Essential Living Blog
Sunday, July 21, 2019, 8:10 PM. This date is seared in my mind. That was my first step in taking ownership of my life and deciding to put myself first. On that date, I boarded Air France flight DL8672 for my first solo trip to Paris. I was 51 years old. Going to Paris was on my bucket list since I took my first French class in the 8th grade at McMillan Junior High in Omaha, Nebraska. But that was just the beginning…
I’ve been searching for myself for a long time. I thought it began when I got divorced in 2001, but now I’ve come to believe; I’ve been searching for who I am since the beginning.
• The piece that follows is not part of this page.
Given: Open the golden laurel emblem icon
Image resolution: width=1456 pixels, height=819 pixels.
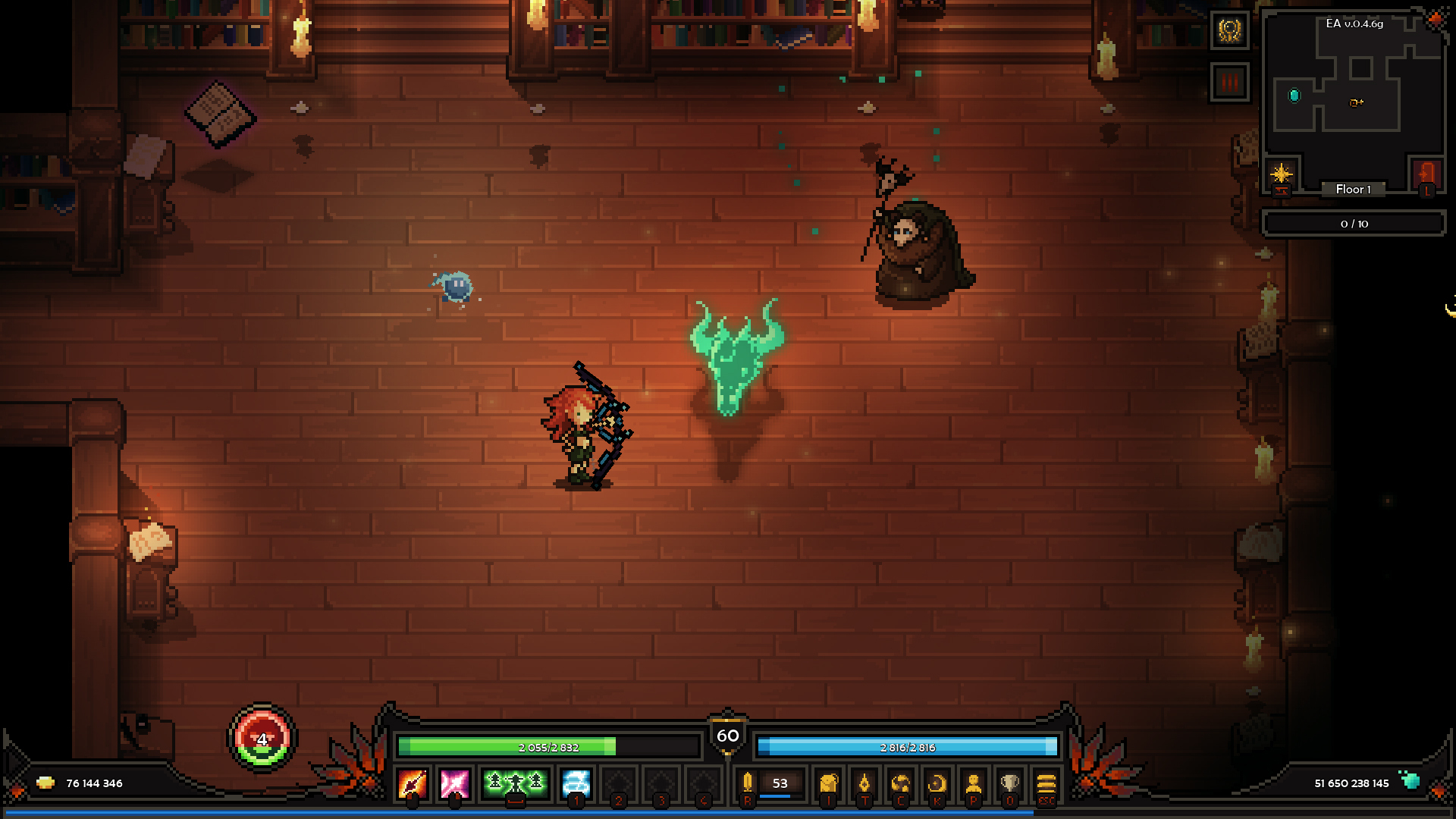Looking at the screenshot, I should [1229, 31].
I grew up like most of us; at first, what was a single-parent home with my biological mother. My sister and I then lived with my father and stepmother when I was 10. There, we were thrown into a pre-made family and felt like outsiders. I was 1 of 8 children. We were a collective instead of individuals – “the Kids .”I was not Janice. Also, it was known, especially in black families, that kids were seen and not heard. Further showing the fact that we had no vice. We were never encouraged to think and reason, only to follow directions.
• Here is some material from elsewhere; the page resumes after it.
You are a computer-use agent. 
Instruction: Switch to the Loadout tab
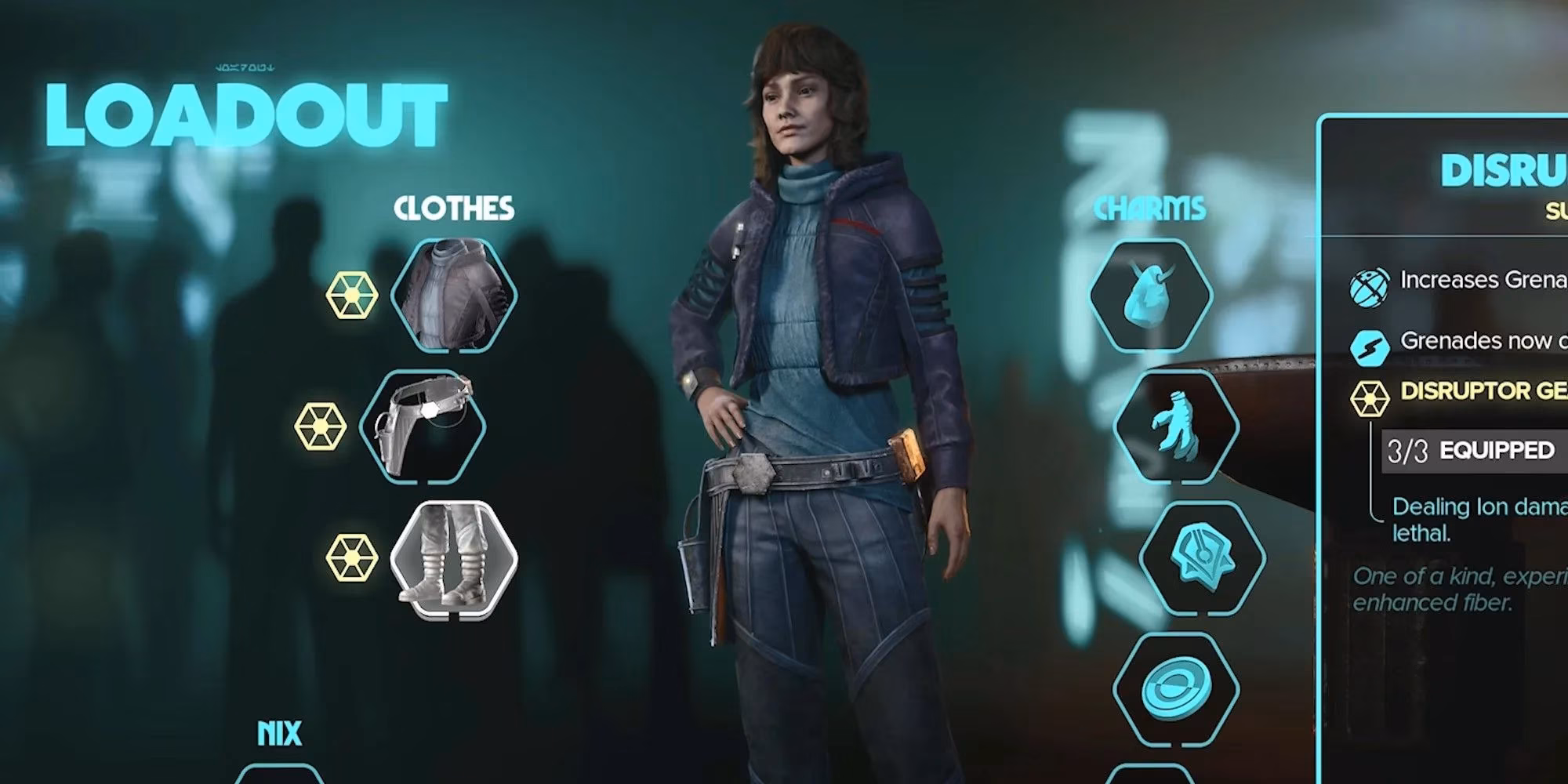coord(243,110)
This was the beginning of my getting lost. I didn’t have an identity. I didn’t know what I liked, what I wanted, or how I felt. I only knew how to follow instructions. In my house, you went to college, got a job, got married, had kids, and then retired.
There was no room for a creative like me. There was no room for an empath like me. As a result, I was lost and had no anchor.I also didn’t know how to make decisions for myself. Everything was decided for me, so when I got out on my own, I didn’t know the first thing I liked, from the clothes I wore to the food I ate. Moreover, I had no voice if we expressed an opinion; my father would shoot it down or criticize us until we believed what he believed. Thus stifling my reasoning skills.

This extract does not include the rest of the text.